Handling Overlapping Conflicts
While classifying data, the providers may label an identical text under two different entities. This distinction arises from the detection strategies the classifiers adopt. Data Discovery handles these conflicts by applying certain rules on these conflicting entities.
The rules for handling the conflicting entities are as follows:
No overlap: If the two entities do not conflict, retain the results in the original form.
For example,
Jake Filbert lives in Connecticut. If only Jake Filbert is identified, the result will be labeled as[NAME] lives in Connecticut.Full overlap: If both the entities overlap, the following logic will be applied:
- Select the entity with a higher confidence score.

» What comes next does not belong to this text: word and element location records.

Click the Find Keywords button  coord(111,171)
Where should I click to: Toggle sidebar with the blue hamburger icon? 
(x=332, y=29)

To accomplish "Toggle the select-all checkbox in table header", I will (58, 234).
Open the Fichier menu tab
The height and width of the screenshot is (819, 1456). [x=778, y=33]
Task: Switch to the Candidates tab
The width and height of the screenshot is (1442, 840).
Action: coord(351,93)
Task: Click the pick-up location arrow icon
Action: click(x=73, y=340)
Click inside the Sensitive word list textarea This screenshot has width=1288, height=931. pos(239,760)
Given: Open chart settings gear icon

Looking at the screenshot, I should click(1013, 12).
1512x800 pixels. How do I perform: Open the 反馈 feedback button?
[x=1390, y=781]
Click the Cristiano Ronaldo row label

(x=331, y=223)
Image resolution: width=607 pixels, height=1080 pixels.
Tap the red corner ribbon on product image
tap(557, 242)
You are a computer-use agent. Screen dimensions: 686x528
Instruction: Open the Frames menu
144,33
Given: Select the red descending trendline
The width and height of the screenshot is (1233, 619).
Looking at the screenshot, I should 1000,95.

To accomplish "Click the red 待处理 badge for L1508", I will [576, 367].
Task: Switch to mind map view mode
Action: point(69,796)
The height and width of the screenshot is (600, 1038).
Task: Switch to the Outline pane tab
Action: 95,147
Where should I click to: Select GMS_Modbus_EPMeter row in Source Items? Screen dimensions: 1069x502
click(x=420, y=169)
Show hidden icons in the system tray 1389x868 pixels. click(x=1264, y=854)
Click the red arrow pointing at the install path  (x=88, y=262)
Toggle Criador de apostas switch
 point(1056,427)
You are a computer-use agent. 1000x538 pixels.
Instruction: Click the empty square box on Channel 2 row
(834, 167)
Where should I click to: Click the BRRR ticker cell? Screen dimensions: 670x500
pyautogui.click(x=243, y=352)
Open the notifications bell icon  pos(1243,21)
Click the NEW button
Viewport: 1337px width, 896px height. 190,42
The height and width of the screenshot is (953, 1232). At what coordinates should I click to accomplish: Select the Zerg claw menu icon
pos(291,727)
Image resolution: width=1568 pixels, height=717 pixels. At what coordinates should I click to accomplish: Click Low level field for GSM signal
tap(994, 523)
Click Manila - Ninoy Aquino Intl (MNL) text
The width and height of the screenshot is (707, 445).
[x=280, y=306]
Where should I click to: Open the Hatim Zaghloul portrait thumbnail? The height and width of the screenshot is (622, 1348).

- If both the entities contain the same confidence score, select the first entity.
For example,
Jake Filbert lives in Connecticut. Here, the name is recognized as [USER] with a score 0.7 and [NAME] with a score 0.9. As [NAME] has a higher score, the result will be labeled as[NAME] lives in Connecticut.One entity contained in other: If one entity is completely contained in the other, select the entity with the longer text.
For example,
jake@email.com. Here, the classifiers may recognize the text as [NAME] and [EMAIL]. As [EMAIL] is the longer text, the result will be labeled as[EMAIL].Partial intersection. If the two entities overlap partially, the result will be a combination of both.
For example,
092-33445. Here, the classifiers may recognize the text as [PHONE_NUMBER] and [SSN]. The result will be labeled as [PHONE_NUMBER&SSN].